Please repeat exactly, and only, the lines from the one containing "Where should I click to: Click the Set" through the end of the records below, with no pictures.

++++++++++

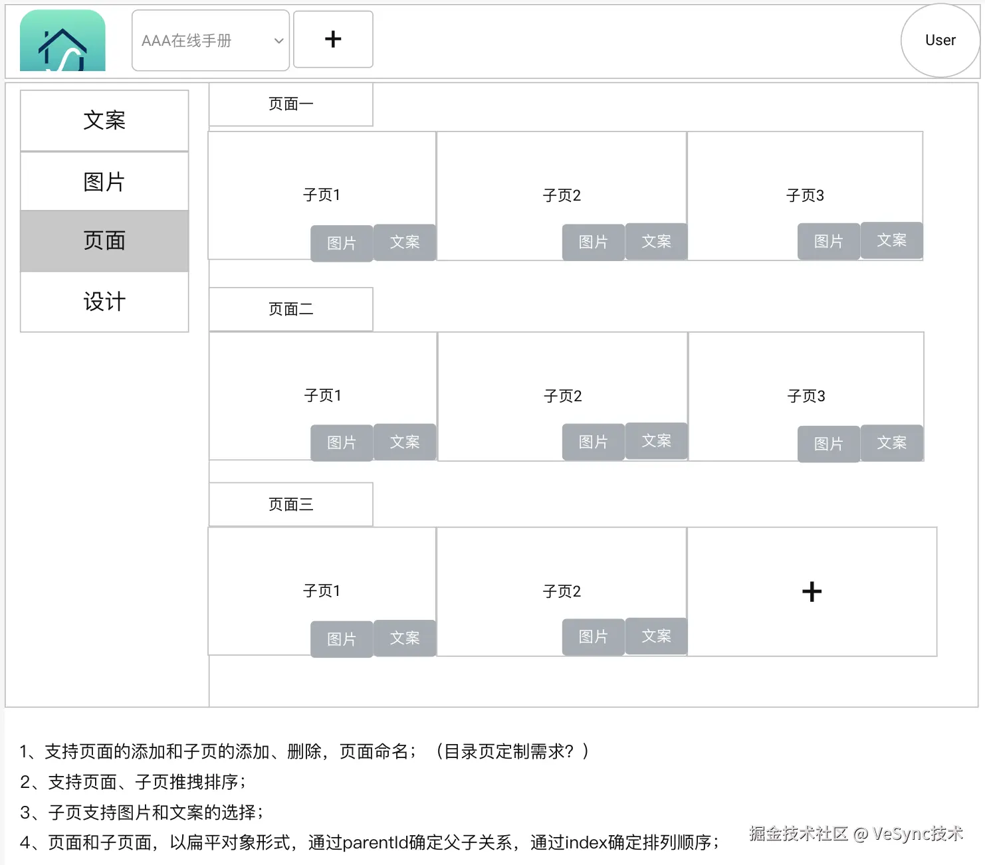Select 文案 button on 子页1 of 页面三

pyautogui.click(x=404, y=638)
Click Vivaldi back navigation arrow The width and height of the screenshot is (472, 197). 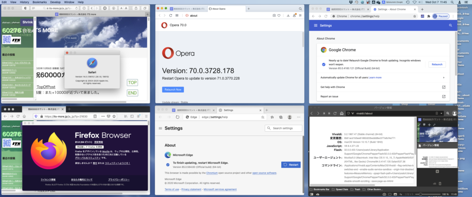[312, 113]
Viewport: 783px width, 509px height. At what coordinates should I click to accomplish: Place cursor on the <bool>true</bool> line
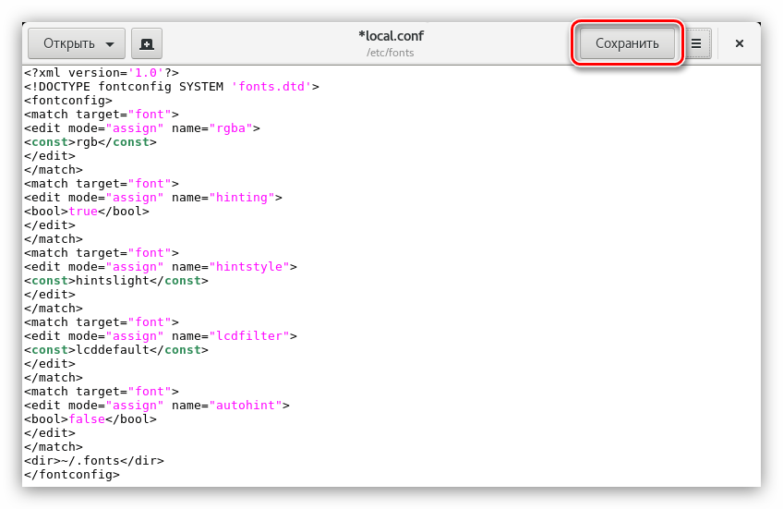click(87, 212)
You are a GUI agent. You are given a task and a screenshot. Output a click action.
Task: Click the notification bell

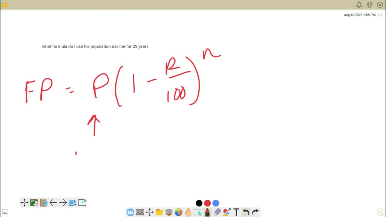pos(359,5)
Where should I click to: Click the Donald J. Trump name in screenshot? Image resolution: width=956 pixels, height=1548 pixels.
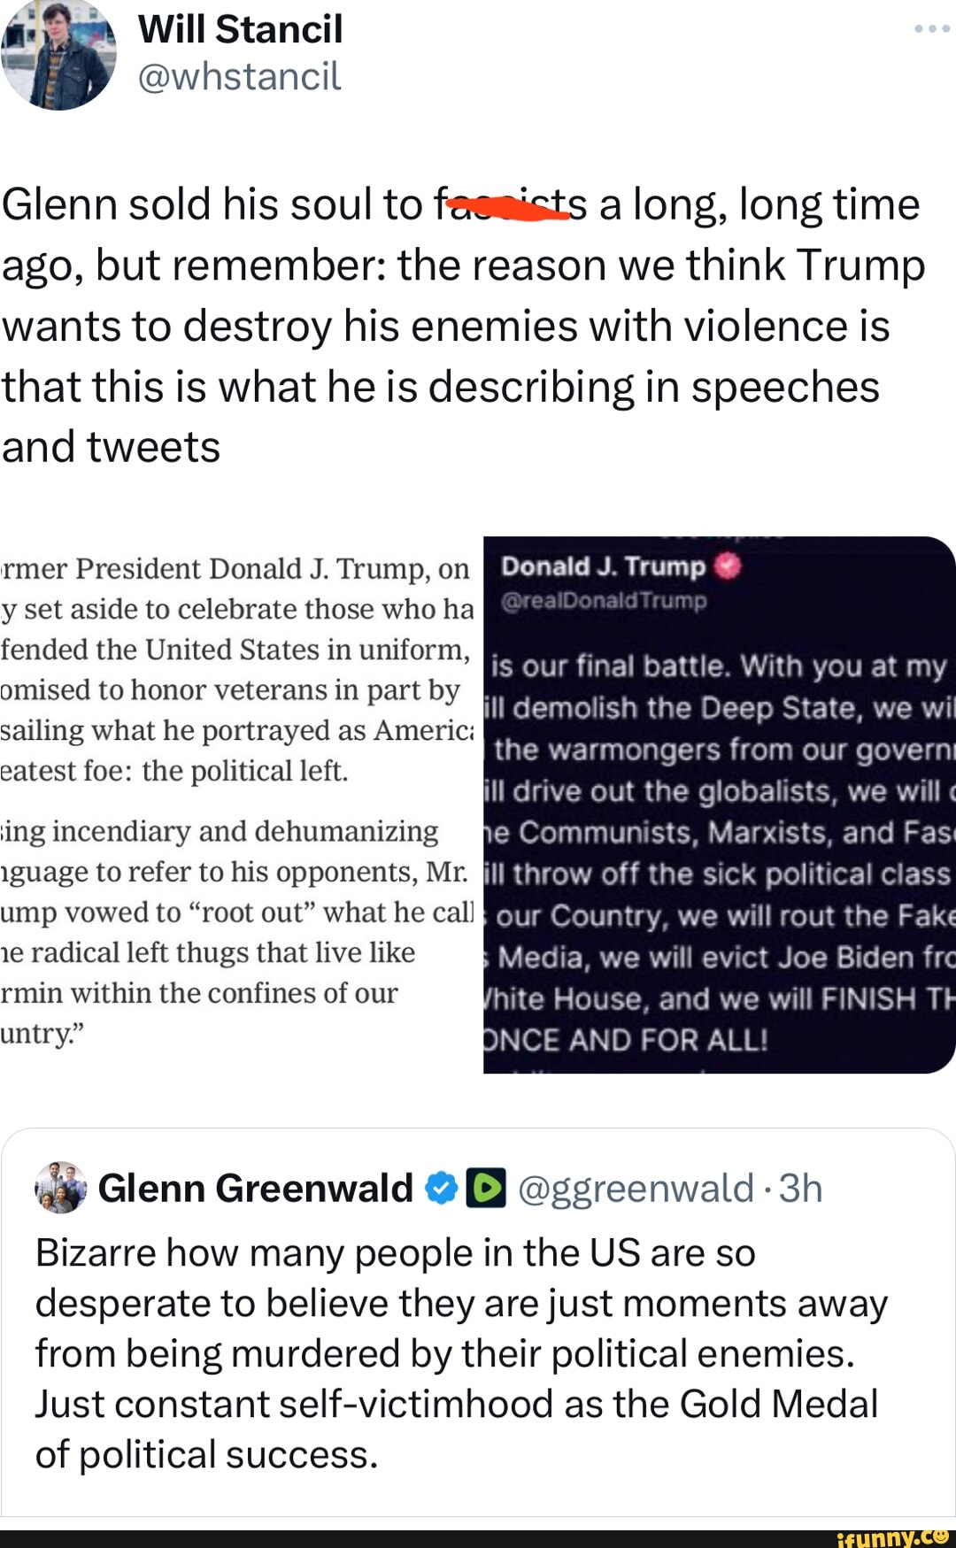tap(603, 566)
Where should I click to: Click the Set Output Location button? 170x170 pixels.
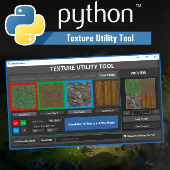(24, 141)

++++++++++

• TASK RESULT:
Where should I click to: Click the Set Output Location button? 170x170 pixels.
(24, 141)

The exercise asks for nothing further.